* _Task brief_:
Copy out all the lines in the records that include the word "tweet".

* _Data for review_:

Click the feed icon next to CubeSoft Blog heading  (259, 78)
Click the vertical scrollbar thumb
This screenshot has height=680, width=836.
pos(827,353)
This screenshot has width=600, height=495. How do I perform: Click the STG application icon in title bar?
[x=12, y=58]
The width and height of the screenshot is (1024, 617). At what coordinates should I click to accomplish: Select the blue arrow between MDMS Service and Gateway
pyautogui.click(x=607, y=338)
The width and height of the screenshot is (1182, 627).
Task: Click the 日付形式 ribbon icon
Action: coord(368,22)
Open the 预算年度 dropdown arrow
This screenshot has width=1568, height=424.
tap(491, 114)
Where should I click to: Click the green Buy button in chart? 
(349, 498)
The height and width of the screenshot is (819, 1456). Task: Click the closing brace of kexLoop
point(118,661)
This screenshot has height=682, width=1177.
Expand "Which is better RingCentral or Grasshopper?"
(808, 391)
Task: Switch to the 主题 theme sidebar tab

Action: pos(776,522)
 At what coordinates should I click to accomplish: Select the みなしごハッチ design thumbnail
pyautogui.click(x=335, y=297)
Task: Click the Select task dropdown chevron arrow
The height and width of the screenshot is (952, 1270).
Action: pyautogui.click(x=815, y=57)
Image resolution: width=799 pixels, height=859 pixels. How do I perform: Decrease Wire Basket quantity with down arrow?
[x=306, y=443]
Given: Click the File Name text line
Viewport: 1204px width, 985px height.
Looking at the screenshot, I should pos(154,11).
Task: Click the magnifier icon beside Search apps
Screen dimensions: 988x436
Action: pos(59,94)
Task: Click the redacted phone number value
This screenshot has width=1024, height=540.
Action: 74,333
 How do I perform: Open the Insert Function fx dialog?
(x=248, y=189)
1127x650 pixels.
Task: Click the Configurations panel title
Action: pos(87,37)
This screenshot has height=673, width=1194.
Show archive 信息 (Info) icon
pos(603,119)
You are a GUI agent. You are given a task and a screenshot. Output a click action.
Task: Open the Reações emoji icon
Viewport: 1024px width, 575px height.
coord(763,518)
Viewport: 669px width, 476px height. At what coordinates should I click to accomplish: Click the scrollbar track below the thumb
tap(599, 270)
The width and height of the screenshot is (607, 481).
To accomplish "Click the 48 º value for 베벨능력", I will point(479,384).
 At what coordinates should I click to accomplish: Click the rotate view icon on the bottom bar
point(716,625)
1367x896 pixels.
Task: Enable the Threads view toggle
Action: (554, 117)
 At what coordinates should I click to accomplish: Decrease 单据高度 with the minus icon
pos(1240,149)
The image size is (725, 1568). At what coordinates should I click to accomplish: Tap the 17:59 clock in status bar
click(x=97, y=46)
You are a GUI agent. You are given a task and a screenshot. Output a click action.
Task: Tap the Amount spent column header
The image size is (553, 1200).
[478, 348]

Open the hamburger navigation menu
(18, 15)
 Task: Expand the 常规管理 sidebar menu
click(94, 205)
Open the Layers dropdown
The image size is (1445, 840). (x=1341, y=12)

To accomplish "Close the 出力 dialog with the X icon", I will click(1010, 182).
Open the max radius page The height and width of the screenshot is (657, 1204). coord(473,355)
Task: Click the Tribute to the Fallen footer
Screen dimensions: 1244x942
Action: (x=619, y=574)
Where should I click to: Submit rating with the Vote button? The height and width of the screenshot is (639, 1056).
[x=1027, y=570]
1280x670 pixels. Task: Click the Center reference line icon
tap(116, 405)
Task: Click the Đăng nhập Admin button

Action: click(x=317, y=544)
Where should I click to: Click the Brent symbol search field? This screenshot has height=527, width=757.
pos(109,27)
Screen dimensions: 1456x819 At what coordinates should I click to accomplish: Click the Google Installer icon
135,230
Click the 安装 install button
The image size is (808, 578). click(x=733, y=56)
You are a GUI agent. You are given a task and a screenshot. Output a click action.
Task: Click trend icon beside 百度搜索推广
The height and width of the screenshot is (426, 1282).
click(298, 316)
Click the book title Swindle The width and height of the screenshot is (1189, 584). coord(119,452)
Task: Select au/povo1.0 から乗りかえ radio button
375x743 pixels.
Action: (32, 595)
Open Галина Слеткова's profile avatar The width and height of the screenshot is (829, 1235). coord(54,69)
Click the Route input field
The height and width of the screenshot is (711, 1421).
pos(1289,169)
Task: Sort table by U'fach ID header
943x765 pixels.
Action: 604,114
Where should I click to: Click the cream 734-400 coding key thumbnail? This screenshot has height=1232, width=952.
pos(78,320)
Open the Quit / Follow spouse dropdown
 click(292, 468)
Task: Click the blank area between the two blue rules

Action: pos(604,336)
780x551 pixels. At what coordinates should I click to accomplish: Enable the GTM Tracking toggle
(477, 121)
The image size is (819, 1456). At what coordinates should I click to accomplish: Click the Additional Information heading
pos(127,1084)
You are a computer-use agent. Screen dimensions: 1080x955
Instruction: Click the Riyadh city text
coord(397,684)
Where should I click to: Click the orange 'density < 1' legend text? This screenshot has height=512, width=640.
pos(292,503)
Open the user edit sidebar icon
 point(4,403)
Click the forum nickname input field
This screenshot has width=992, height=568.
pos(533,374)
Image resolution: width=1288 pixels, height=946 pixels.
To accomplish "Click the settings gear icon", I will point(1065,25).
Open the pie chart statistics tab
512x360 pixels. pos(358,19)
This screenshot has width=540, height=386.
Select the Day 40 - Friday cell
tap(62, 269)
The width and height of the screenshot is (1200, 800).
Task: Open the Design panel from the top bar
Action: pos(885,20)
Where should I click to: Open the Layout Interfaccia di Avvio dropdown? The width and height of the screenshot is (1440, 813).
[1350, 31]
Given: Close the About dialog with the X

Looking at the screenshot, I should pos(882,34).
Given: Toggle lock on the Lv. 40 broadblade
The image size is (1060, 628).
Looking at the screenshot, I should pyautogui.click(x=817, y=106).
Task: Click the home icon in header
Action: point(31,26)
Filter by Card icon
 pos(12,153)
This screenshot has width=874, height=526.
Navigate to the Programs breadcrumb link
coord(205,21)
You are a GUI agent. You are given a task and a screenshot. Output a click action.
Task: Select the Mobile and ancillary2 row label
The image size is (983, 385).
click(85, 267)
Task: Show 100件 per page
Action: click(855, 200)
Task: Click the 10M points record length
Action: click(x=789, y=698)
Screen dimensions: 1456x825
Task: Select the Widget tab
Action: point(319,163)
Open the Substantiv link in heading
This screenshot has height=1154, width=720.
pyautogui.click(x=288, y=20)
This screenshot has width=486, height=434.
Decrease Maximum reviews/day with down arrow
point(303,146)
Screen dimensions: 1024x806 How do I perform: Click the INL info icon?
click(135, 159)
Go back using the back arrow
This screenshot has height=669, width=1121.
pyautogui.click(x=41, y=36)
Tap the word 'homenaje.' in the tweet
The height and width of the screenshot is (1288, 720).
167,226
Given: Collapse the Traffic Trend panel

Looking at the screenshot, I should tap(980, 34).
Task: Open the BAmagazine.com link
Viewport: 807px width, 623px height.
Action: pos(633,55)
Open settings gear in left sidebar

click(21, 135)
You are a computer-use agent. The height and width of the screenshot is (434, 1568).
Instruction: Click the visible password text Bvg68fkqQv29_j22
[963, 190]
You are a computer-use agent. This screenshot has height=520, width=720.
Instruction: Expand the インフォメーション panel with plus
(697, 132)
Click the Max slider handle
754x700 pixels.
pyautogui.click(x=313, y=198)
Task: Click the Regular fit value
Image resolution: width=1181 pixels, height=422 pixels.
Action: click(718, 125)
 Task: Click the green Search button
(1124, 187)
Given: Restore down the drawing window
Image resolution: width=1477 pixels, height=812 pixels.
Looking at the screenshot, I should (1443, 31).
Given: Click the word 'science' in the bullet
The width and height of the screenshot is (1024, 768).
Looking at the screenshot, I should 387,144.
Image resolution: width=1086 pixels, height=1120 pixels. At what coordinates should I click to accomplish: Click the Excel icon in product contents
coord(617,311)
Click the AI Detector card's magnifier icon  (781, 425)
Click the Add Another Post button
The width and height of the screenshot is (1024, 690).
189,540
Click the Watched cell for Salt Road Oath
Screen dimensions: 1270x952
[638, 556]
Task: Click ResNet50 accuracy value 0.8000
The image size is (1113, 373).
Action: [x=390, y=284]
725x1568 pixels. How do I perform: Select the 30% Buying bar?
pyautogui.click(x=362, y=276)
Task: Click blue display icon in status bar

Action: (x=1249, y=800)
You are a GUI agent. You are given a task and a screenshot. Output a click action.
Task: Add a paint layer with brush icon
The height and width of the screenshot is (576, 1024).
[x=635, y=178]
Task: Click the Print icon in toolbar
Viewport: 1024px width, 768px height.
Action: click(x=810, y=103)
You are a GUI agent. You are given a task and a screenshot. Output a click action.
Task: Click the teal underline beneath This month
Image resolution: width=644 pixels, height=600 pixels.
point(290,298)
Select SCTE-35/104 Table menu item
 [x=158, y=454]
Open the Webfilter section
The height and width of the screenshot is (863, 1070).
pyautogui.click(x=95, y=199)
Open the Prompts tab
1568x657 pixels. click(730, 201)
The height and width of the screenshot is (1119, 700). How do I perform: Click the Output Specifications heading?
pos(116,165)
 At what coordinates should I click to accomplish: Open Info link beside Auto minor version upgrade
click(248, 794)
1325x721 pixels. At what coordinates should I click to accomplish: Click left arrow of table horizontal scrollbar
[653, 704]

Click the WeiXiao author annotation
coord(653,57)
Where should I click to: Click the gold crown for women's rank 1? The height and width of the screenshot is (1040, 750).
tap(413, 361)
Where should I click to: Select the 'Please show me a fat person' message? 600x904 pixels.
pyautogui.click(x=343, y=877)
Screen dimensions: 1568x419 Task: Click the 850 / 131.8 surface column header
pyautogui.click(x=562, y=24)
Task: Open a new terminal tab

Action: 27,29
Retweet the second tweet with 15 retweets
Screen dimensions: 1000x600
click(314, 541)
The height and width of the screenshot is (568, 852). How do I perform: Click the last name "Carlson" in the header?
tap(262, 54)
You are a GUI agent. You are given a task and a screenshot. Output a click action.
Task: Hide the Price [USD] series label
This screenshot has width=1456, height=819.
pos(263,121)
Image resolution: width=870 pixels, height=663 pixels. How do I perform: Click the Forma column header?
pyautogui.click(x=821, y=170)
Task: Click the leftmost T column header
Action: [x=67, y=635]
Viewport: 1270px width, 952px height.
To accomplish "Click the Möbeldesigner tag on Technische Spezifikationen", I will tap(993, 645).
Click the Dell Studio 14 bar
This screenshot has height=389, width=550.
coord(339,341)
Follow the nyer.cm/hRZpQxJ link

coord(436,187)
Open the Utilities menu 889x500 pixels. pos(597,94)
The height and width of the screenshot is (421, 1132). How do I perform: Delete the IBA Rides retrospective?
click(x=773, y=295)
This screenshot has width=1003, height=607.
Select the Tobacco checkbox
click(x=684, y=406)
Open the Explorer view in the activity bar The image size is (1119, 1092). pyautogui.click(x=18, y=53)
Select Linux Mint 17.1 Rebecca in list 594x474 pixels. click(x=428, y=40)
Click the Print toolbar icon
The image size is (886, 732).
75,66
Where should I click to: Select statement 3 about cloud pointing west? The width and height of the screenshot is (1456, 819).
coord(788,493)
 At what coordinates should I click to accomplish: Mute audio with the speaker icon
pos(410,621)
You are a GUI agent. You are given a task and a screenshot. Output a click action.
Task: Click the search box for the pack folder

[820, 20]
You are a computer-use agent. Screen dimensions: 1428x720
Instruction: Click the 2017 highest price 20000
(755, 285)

* _Solution to the problem_:
Tap the word 'homenaje.' in the tweet
Retweet the second tweet with 15 retweets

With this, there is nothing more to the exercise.